30When presenting the AI-assisted policy analysis to decision makers, are you clear about which conclusions rest on economic theory you endorse and which rest on statistical patterns the model found?
On Your Own Analytical Judgement
31If the AI output contradicts your economic intuition about how this market or policy channel works, have you investigated why, or have you updated your intuition to match the model?
32When you use Stata AI or Bloomberg AI to accelerate your analysis, have you maintained the same critical review standard you would apply to a model built without AI assistance?
33Can you identify a recent analysis where you caught the AI making a mistake before presenting it, or does the AI's authority cause you to skip critical steps?

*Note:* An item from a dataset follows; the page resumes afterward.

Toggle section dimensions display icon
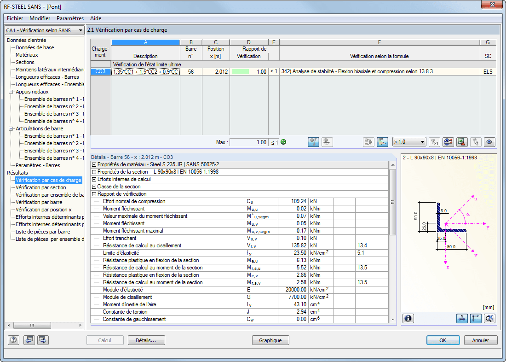506x362 pixels. [x=463, y=318]
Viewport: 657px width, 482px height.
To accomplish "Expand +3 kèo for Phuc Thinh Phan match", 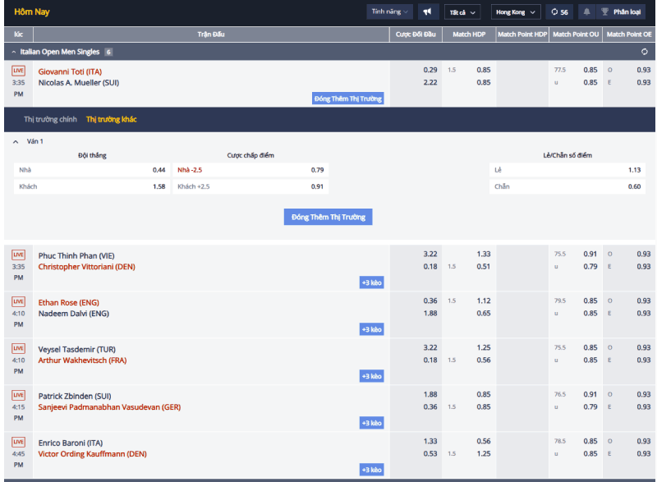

34Do you still spend time reading economic theory and historical cases, or has the speed of AI tools crowded out the thinking time that produces good economic judgement?
35When Claude generates multiple model specifications, do you choose the best one according to your own criteria, or have you defaulted to whichever specification the AI ranked first?
36Have you recently rejected an AI-suggested approach because it violated economic reasoning, even though it would have improved model fit?
37Do you know your own blind spots in economic reasoning, and have you designed your use of AI tools to protect against those specific weaknesses?
38When you present economic analysis to policymakers or your peers, do you distinguish between findings that rest on your professional judgement versus findings that came from AI pattern matching?
39Have you tested yourself by manually working through an economic problem before using AI, and then comparing your reasoning to the AI output?
40If AI tools became unavailable tomorrow, could you still produce credible economic analysis, or have you outsourced too much of your analytical thinking?
How to use these questions
Before trusting any AI-generated coefficient, ask yourself whether you could defend the underlying economic mechanism to a sceptical peer who knows your field.
Document your assumptions separately from your AI outputs. If the AI embedded an assumption you did not explicitly choose, you have not done the analysis yourself.
Use AI to accelerate execution of analysis you have already designed, not to design the analysis for you. Sketch your model on paper first.
When an AI tool gives you a narrow confidence interval or a point forecast, imagine that interval is twice as wide. Does the policy recommendation still hold?
Treat AI-generated outputs as a first draft that requires your economic judgement before they become analysis. No AI output should go directly into a policy brief.